Southwestern Baptist Theological Seminary in Fort Worth, Texas, announced Dec. 16 that it will be cutting its budget by approximately 10 percent, or $3.5 million to $4 million. Among reductions being made to the budget are “temporary suspension of many overseas travel programs and adjustments to campus facilities.” SWBTS President Paige Patterson was quoted in a seminary news release as saying, “The administration is doing the best it can to find ways to cut spending that do not involve the release of existing faculty or the students employed by the school.” The news release then stated that Patterson “went on to say that current economic trends would make this goal difficult to achieve.”
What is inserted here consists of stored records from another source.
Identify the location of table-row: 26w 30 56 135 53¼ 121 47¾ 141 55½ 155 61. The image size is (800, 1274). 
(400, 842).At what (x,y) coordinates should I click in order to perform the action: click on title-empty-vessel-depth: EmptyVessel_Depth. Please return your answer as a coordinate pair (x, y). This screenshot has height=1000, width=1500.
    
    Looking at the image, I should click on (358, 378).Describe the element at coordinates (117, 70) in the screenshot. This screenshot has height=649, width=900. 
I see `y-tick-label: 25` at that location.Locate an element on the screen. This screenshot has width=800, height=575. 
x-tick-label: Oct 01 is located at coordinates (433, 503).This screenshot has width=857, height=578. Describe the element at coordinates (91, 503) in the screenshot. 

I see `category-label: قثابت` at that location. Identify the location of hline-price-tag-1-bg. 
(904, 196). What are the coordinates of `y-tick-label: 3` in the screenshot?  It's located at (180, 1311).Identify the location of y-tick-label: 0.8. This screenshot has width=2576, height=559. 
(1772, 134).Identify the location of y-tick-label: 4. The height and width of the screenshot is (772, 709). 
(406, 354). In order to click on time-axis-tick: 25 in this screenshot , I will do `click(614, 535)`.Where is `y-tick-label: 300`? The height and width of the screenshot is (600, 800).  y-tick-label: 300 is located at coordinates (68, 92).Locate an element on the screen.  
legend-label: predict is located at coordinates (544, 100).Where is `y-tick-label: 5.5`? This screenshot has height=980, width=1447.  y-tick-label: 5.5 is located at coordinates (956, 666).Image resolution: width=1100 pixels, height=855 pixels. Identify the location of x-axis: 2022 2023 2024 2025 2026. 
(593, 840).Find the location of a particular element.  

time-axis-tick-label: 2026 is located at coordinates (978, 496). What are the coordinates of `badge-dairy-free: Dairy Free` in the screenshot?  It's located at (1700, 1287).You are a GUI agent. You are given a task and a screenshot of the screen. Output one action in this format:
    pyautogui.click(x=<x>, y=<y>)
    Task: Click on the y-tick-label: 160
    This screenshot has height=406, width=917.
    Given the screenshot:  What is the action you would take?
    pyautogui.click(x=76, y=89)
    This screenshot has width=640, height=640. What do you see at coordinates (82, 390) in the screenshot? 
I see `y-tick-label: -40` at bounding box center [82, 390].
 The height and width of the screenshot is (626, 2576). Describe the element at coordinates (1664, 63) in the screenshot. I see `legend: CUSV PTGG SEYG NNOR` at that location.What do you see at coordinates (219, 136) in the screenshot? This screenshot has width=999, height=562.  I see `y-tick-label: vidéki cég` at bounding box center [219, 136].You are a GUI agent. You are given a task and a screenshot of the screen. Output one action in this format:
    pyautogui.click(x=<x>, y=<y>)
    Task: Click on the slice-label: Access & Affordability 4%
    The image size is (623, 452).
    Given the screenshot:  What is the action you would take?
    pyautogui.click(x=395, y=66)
On Dec. 10, Woman’s Missionary Union announced it was enacting measures to reduce its 2009 budget by $1.4 million. Some of those steps included reducing team expense budgets in areas such as travel, projects and activities; implementing four weeks unpaid furlough for each staff member between January and August 2009; a hiring freeze on vacant positions; reducing employer contributions to retirement plans; freezing merit pay increases; and eliminating incentive bonuses in 2009. The organization’s revised budget for 2009 is $9.6 million.

On Aug. 1 of last year, LifeWay Christian Resources President Thom S. Rainer told employees the ministry was reducing its workforce by 5 percent and cutting expenses throughout the organization. He cited the pinch of economic tough times leading to lower discretionary spending by consumers, resulting in lower-than-projected revenues for LifeWay, which receives no Cooperative Program support and is completely funded through the sale of its resources. Those whose jobs were deleted received severance pay, some benefits and outplacement services. In addition, a number of employees were able to take advantage of retirement benefits.
Compiled by Baptist Press editor Art Toalston.